The Role of CYP1A Enzymes in Aristolohic Acid Toxicity and Mutagenicity: Clues to Mechanism and Disease


Abstract

Exposure to aristolochic acid (AA) has been indetified as the cause of aristolochic acid nehropathy (AAN) and a putative risk factor for endemic (Balkan) nephropathy (EN). Historically, AA-related research to date has focused on the activation of AA to mutagenic and nephrotoxic metabolites, but the processes by which AA is detoxified are also relevant to disease risk. Although originally classified as AA activation enzymes.
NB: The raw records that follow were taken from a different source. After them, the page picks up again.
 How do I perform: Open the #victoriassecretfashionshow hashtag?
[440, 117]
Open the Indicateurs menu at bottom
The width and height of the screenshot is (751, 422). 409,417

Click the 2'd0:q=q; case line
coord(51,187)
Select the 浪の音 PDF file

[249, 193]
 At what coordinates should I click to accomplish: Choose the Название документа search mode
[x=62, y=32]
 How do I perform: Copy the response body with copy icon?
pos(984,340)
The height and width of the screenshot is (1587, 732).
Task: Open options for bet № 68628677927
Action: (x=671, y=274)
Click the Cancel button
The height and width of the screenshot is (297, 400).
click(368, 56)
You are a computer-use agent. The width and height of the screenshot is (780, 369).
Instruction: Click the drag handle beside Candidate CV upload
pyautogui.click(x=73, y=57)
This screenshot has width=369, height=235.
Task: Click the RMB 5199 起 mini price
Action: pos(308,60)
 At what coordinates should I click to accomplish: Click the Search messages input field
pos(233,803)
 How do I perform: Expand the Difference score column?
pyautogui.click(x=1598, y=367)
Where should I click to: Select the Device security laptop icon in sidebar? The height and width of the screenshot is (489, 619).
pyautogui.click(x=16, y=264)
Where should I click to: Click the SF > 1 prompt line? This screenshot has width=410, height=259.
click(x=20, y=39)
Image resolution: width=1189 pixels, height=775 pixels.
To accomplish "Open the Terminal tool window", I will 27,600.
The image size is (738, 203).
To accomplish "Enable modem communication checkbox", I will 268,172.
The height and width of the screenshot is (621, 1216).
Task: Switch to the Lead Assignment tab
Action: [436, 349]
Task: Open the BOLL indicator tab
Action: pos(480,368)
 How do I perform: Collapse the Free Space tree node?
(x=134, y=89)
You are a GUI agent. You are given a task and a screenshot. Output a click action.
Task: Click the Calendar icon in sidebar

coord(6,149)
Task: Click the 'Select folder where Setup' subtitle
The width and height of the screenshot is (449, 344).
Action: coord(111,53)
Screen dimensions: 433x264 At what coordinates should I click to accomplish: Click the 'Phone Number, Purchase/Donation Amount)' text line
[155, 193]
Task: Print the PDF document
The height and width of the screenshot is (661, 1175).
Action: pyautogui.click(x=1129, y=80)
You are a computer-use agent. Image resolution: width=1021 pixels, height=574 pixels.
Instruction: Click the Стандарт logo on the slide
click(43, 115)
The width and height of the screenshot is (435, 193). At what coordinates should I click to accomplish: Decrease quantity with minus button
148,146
CYPs 1A1 and 1A2 have recently been proposed instead as AA detoxification enzymes because of their ability to metabolize AA1, the predominant toxic form of AA, to AA1a, a less toxic metabolite. In vivo experiments have demonstrated that hepatic clearance of AA1 via the presence/induction of CYP1A enzymes may be relevant to the detoxification of AA1 due to AA1a production and reduced amount of AA1 reaching the kidney. To delineate the roles of human CYP1A enzymes in AA activation and detoxification, a series of in vitro and in vivo experiments were developed and conducted. The first of these employed a modified Ames assay to examine the role of CYP enzymes, including CYP1A2, in attenuating AA-induced mutagenicity. In a second set of experiments, the propensity of human liver and kidney microsomes to form AA1-DNA adducts was assessed using microsome incubations, which contained AA1, calf thymus DNA, and NADPH. The liver microsomes, which varied by as much as 60-fold in their CYP1A2 activity, were also tested for their ability to catalyze the production of AA1a. Lastly, an in vivo study was conducted in which C57BL/6J, Cyp1a1/1a2(-/-)_hCYP1A1/1A2(-), and hCYP1A1_1A2_Cyp1a1/1a2(-/-)-Ahrb1 transgenic mice were treated with AA1 to investigate the similarities and differences between mouse and human CYP1A enzymes with regard to AA1 detoxification. A subset of these mice were also pre-treated with 3-methylcholanthrene, which allowed for additional comparisons of CYP1A induction between the wild-type and humanized mice. Collectively, these experiments demonstrate the capability of humanized mice. Collectively, these experiments demonstrate the capability of human CYP1A enzymes to detoxify AA1. Given these findings, individuals with low CYP1A expression or activity may be at increased risk for AA-related diseases, a theory which may be further investigated using epidemiologic methods.